SELECTED EXTRACT:
Eleven chess players gathered the Saturday after Thanksgiving to battle it out at the Gobbler Gambit II, the Tri-State Chess Club’s 2nd annual tournament. Before the start of the four-round tournament, players chatted casually at the Keokuk Family Worship Center. But, once the timers started and the games began, serious thinking brought a hush to the room. Players recorded each move on score sheets. Sometimes, the participants would temporarily leave their games to check the progress of other games. And after a game ended, players would often watch and study the strategies of those players whose games had not yet finished. Each person had a one-hour time limit per game, and due to the uneven number of participants, some players had to sit out for one round.

Atharv Neema (left) plays Eric Vigil in the Gobbler Gambit II chess tournament, which was held in Keokuk on Saturday, November 30, 2019. There were 11 players who entered the tournament with Gary Blickhan of Quincy, Ill., again reigning as champion.

Even with the fierce competition, Gary Blickhan of Quincy, Ill., emerged undefeated and reigned as the champion again this year. He has not devoted as much time to chess lately because he has been more focused on Shogi Japanese chess, which is entirely different. So, he was happily surprised at his win. Blickhan enjoys the friendly competition of chess and the fellowship of playing.

TASKS TO CARRY OUT:
**a.** According to the chess tournament report, why did some players have to sit out for one round?
**b.** Output everything in the chess tournament report from "Even with the" down to "fellowship of playing.".
The data that comes next has no connection to the chess tournament report.

SOURCE DATA:
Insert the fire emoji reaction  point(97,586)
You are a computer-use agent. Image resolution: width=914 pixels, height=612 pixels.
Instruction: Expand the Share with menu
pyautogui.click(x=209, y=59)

THE RESULTS:
**a.** Some players had to sit out for one round because the tournament had an uneven number of participants. Eleven players entered, so not everyone could be paired in every round.

**b.**
Even with the fierce competition, Gary Blickhan of Quincy, Ill., emerged undefeated and reigned as the champion again this year. He has not devoted as much time to chess lately because he has been more focused on Shogi Japanese chess, which is entirely different. So, he was happily surprised at his win. Blickhan enjoys the friendly competition of chess and the fellowship of playing.